UBS has adjusted its view of the European Central Bank's (ECB) policy path and now expects two quarter-point rate increases, in June and in September, that would lift the deposit rate to 2.5%, the bank's economists said in a note published Thursday.
The bank's revision reflects the ECB's March projections and communications, which UBS said took a hawkish turn and caught its economists by surprise. In particular, the ECB's updated staff forecasts showed significant upward revisions to inflation together with only moderate downward adjustments to GDP growth - a mix that pointed toward the need for tighter monetary policy.
"Part of the explanation seems to be that the ECB expects wages to respond to the energy price spike, thus amplifying the inflation impact while cushioning the growth damage," economists led by Reinhard Cluse wrote.
ECB President Christine Lagarde reinforced that view in public remarks last week, saying memories from the 2022-23 inflation overshoot are "rather fresh," a phrase UBS interprets as suggesting that firms and labor negotiators may react relatively quickly with price and wage adjustments.
UBS's timing calls for an initial 25 basis point hike at the ECB meeting on June 11, the same gathering that will include updated macroeconomic projections. The bank expects the ECB to pause in July and then to deliver a second 25 basis point increase in September, coinciding with another round of projections.
"We think that evidence on the emergence and strength of pro-inflationary second-round effects will still be incomplete at the time of the meeting on 30 April, while greater clarity might exist on 11 June," the economists wrote.

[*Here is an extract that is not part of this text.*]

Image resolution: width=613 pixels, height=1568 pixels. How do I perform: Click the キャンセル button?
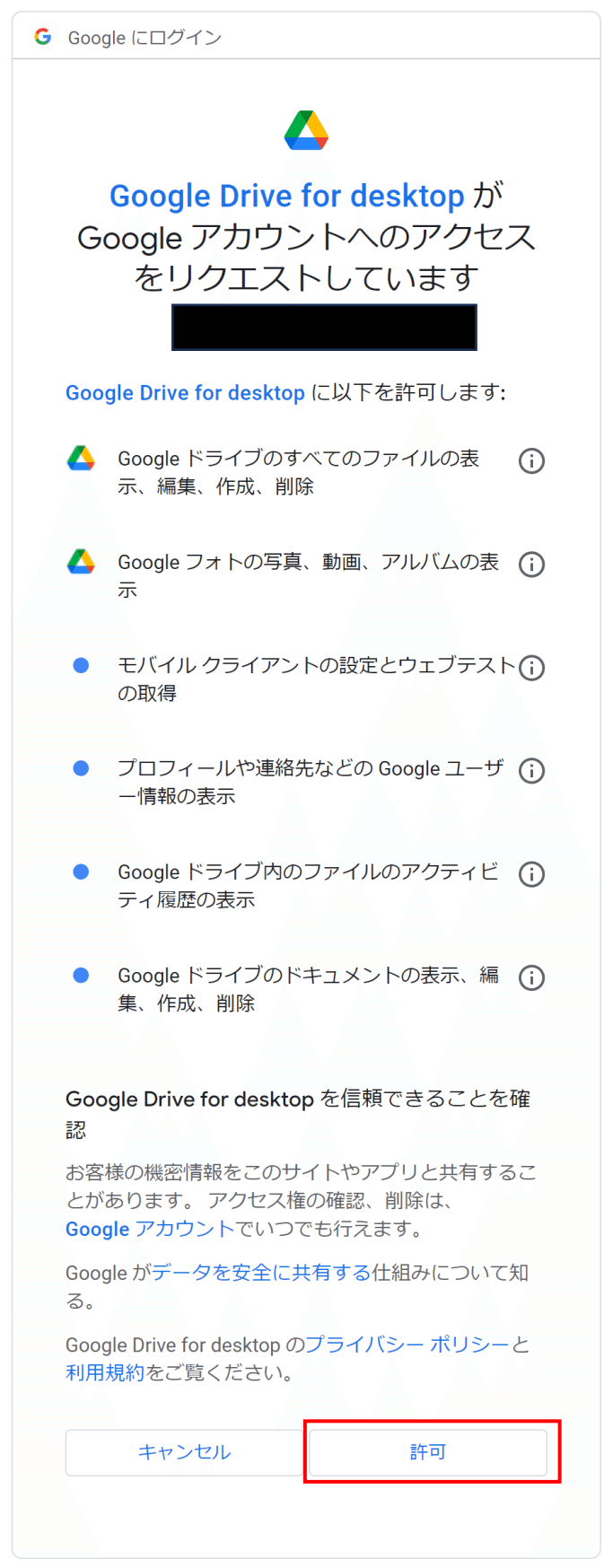pos(184,1452)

UBS emphasized that its call carries risks in both directions. On the hawkish side, the ECB could move earlier - potentially as soon as late April - if energy prices climb further, if March inflation data surprise to the upside, or if early indicators of second-round inflationary effects become visible. In such a scenario, successive hikes in June and July rather than a June and September split are also possible.
The bank further noted that a prolonged Iran conflict could push the ECB to raise rates by more than two increments and even contemplate 50 basis point steps.
Conversely, on the dovish side, a credible and swift de-escalation of the Iran conflict that reduces energy prices could allow the ECB to forgo additional hikes or limit itself to a single rise. UBS also flagged the possibility of a more "significant hit to the eurozone economy" - for example through supply constraints, energy rationing, or a sharp rise in unemployment - in which case the central bank might need to cut rates instead.
Looking beyond the immediate policy horizon, UBS projects eurozone inflation to peak at 3.4% year-on-year in May, then to moderate to 3.2% by the end of 2026, 2.1% by the end of 2027, and to reach 2.0% by the end of 2028.
Under UBS's forecast of an ECB deposit rate at 2.5%, the bank expects the central bank to reverse course and cut rates by 25 basis points in the fourth quarter of 2027 and by another 25 basis points in the first quarter of 2028, provided no new shocks occur and inflation moves back toward target.
Key takeaways
- UBS now expects two 25 basis point ECB hikes - on June 11 and in September - bringing the deposit rate to 2.5%.
- The change follows ECB staff forecasts in March that materially raised inflation projections while trimming GDP only modestly, prompting a hawkish shift in communication.
- UBS projects inflation to peak at 3.4% in May and to return to around 2% by end-2028, with the bank forecasting rate cuts in late 2027 and early 2028 if no new shocks occur.
Sectors likely affected
- Fixed income and general rates markets, which respond directly to central bank policy expectations.
- Banking and financial services, given implications for lending margins and deposit rates.
- Real estate and corporate borrowers, where financing costs and cap-rate dynamics are sensitive to policy rates.
Risks and uncertainties
- Hawkish upside: A further rise in energy prices, stronger-than-expected March inflation, or signs of second-round inflationary effects could prompt earlier or larger ECB tightening, which would affect interest-rate sensitive sectors.
- Geopolitical escalation: A prolonged Iran conflict could lead the ECB to raise rates more than twice or consider 50 basis point steps, amplifying pressure on borrowing costs across the economy.
- Dovish downside: A swift de-escalation that lowers energy prices, or a severe economic hit through supply shortages, energy rationing, or rising unemployment, could force the ECB to scale back hikes or even cut rates.
Note: The projections and scenarios above reflect UBS's published economic forecasts and the risks it outlines; they assume no additional shocks beyond those discussed.